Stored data
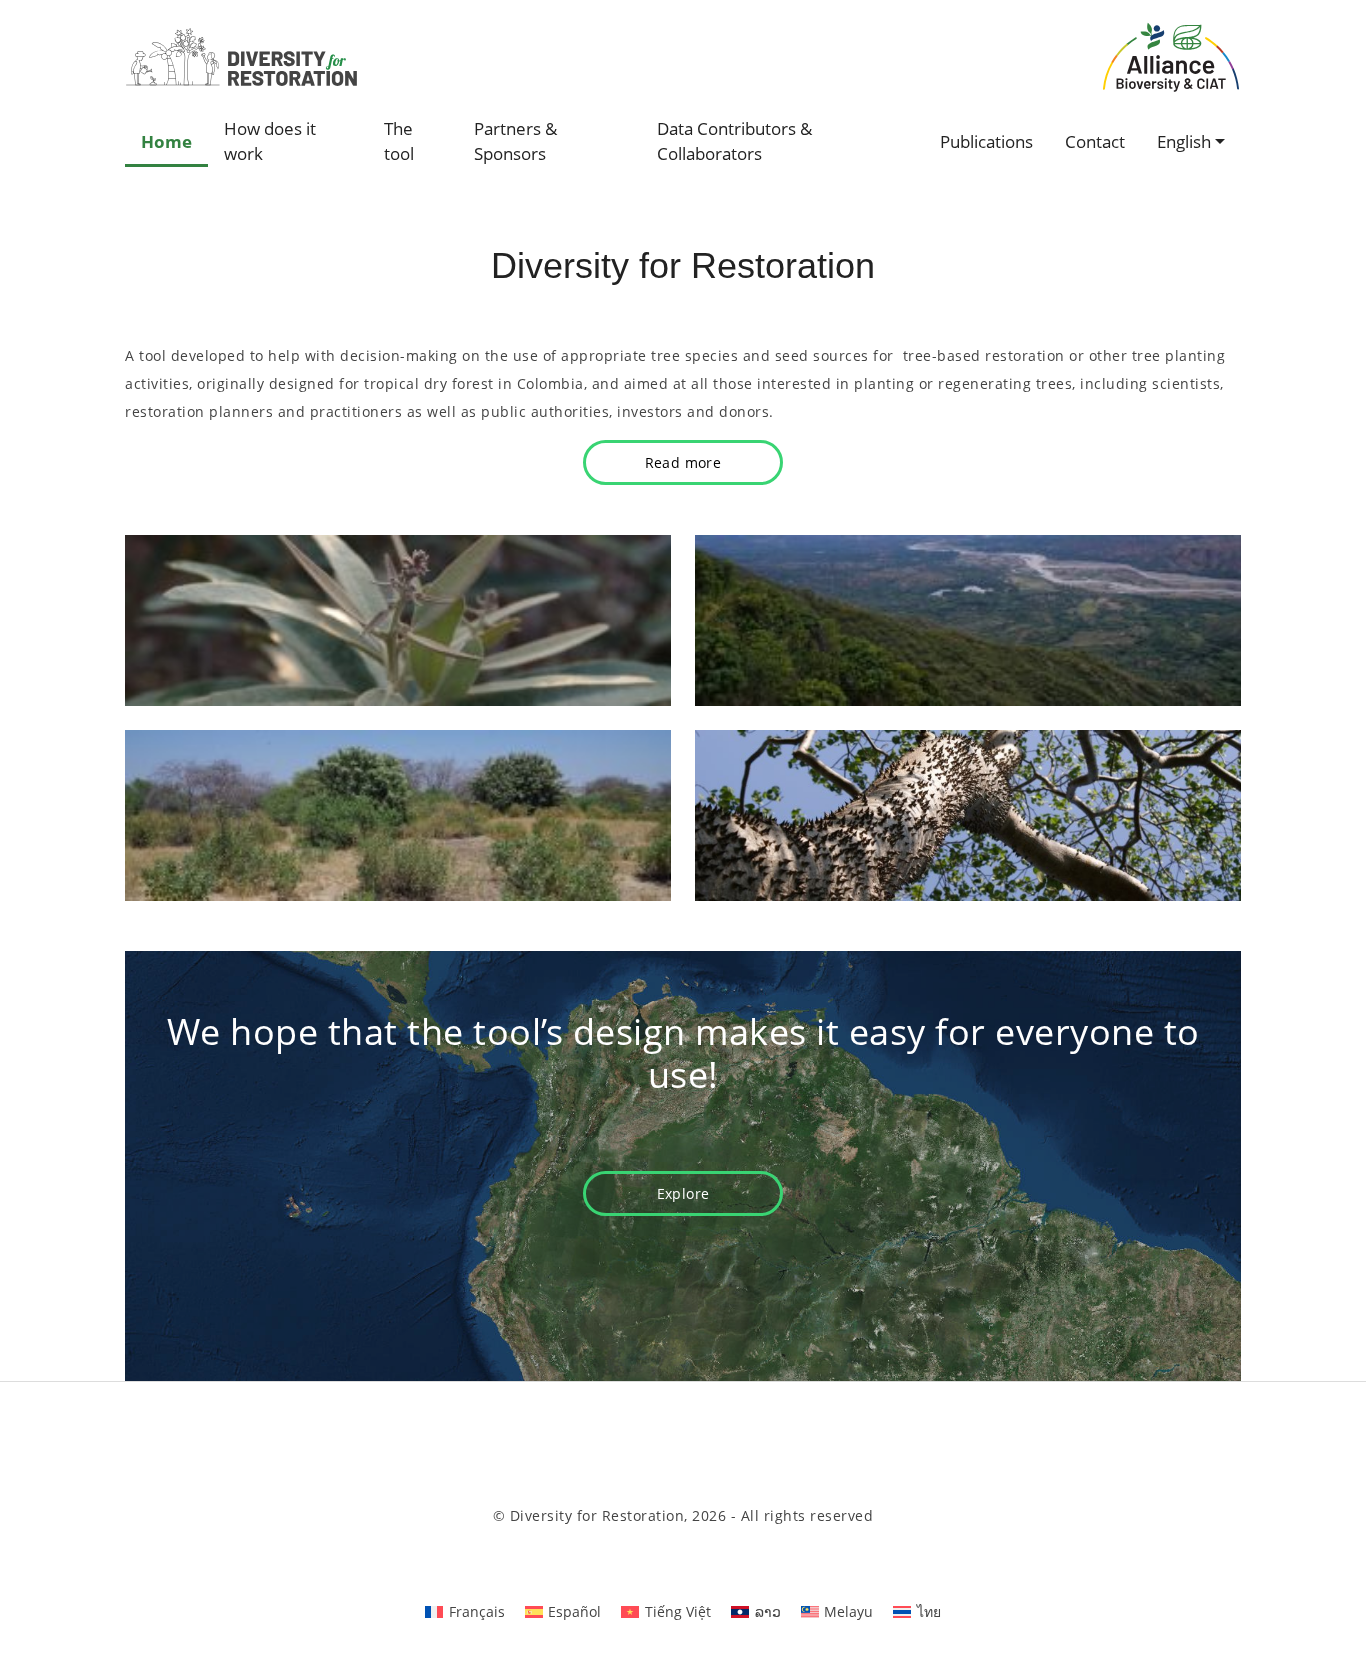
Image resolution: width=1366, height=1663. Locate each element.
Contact (1095, 141)
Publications (986, 141)
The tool (399, 141)
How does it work (270, 141)
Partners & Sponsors (515, 141)
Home (166, 141)
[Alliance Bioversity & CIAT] (1171, 56)
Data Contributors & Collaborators (734, 141)
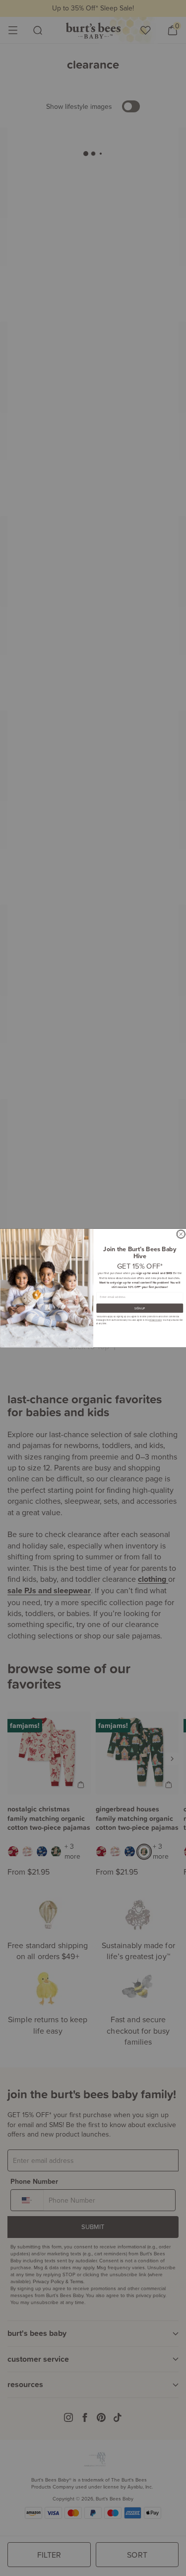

Work to complete | Find the line containing "[Alliance Bioversity & CIAT] (1171, 56)" in the records above, then copy it and every line after it exactly, through the last one, without any pictures.

Expected answer |
[Alliance Bioversity & CIAT] (1171, 56)
Data Contributors & Collaborators (734, 141)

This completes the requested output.